As WBBM Newsradio Political Editor Craig Dellimore reports, marijuana possession can merit only a ticket in some Chicago suburbs, and unincorporated sections of the county that are patrolled by the Sheriff’s police.
LISTEN: WBBM Newsradio Political Editor Craig Dellimore reports
McCarthy said Thursday that he can live with similar sanctions in the city, but he cannot accept decriminalization, as he said was the situation in New York.
“I’m obviously overstating it,” McCarthy said. “But if you get caught with an ounce of cocaine, you go to jail for 20 years. You get caught with a truckload of marijuana, you get a ticket. That’s problematic.”
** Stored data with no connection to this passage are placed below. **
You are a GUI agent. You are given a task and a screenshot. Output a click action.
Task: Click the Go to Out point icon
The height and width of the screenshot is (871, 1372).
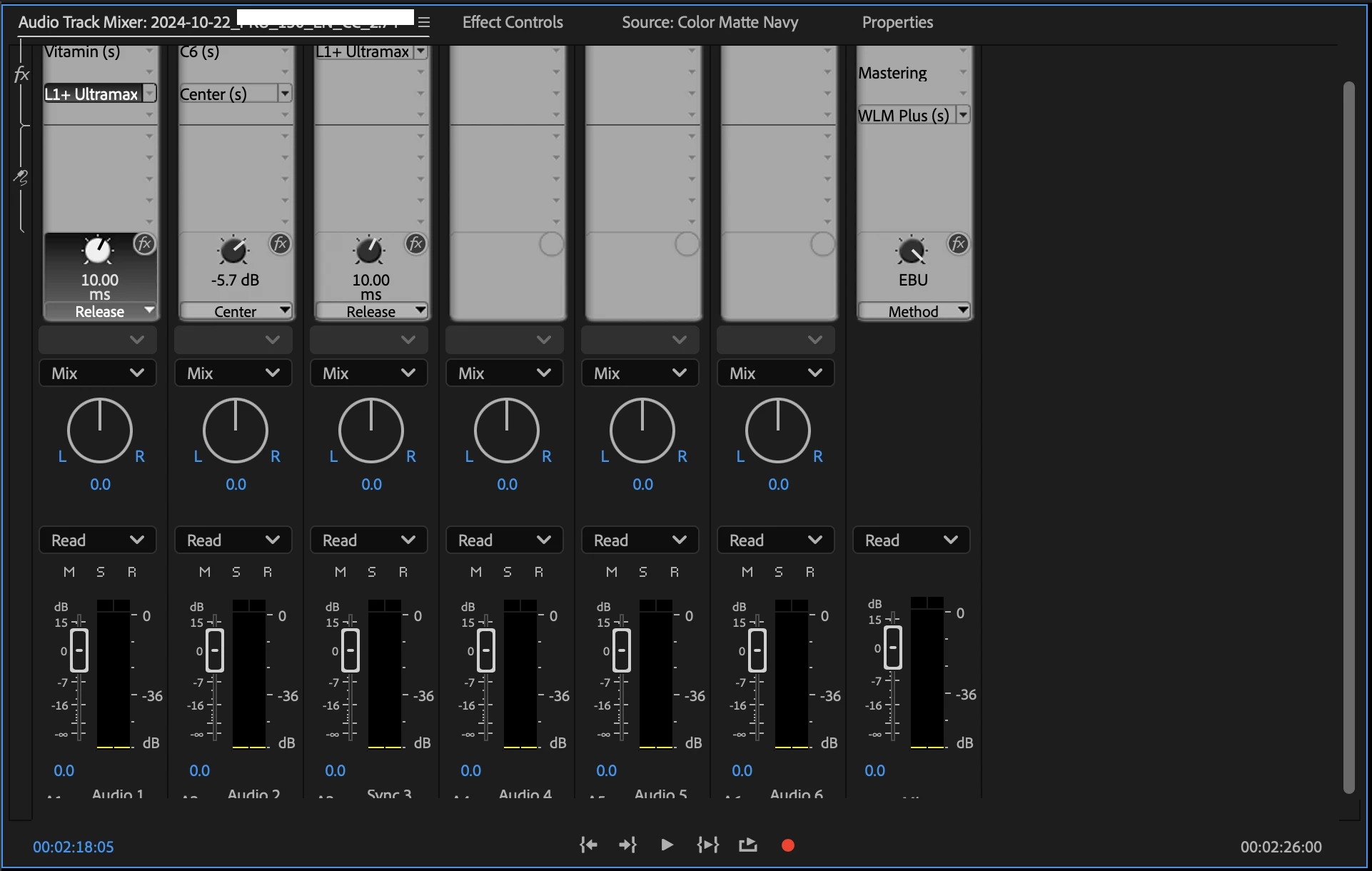click(627, 845)
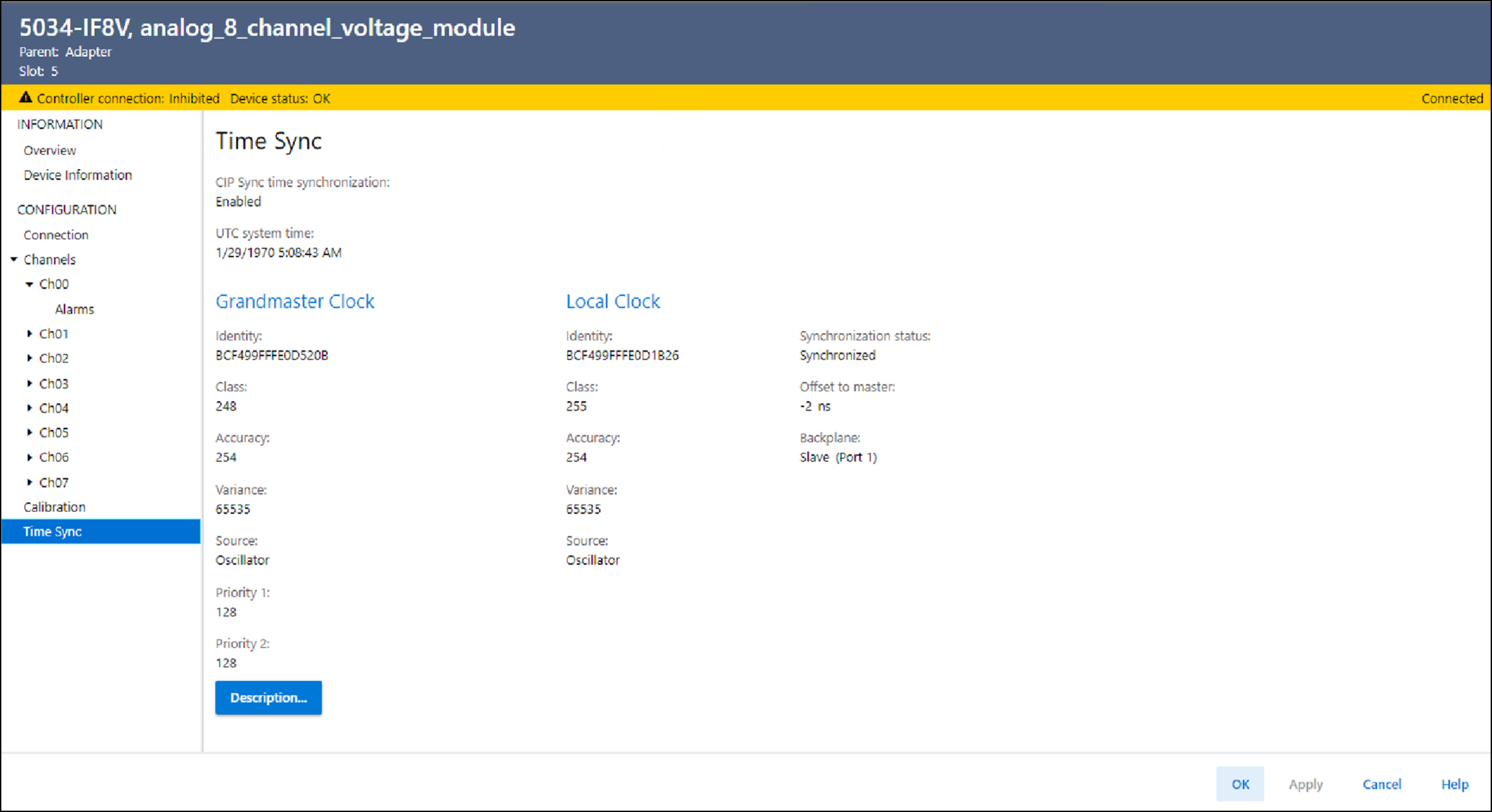Select the Time Sync menu item
The height and width of the screenshot is (812, 1492).
pos(52,531)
At a City Council budget hearing, McCarthy added that any reduction of penalties for marijuana sales is a slippery slope.
Ald. Danny Solis (25th) announced Thursday that he plans to introduce an ordinance that would require those found with less than 10 grams of marijuana to pay a $200 fine and do 10 hours of community service, instead of facing jail time.
Solis and Cook County Commissioner John Fritchey (D-12th) said the ordinance would reduce the cost of jailing those who are caught with small amounts of the substance and encourage law enforcement to focus their efforts on more serious infractions.
Fritchey said the war on alcohol during the era of Prohibition lasted 14 years and didn’t work. He says the war on drugs has lasted 40 years and hasn’t worked in terms of marijuana.
“We’re not talking about decriminalizing it, although there are a lot of calls for it,” said Ald. Richard Mell (33rd). “We’re talking about making some common sense – writing a ticket.”
Back in July, Cook County Board President Toni Preckwinkle called on McCarthy to end low-level marijuana arrests in the city. She declared that the war on drugs has failed, and said marijuana defendants are contributing to overcrowding in the Cook County Jail.
Also in July, the Chicago Reader published a cover story, with an analysis that found that despite widespread use of marijuana across racial groups, a disproportionate number of those arrested, charged and convicted are African-American.
The analysis by Reader reporter-columnists Ben Joravsky and Mick Dumke found that of those arrested for marijuana possession last year and the year before, 78 percent were black, 17 percent were Hispanic, and only 5 percent were white.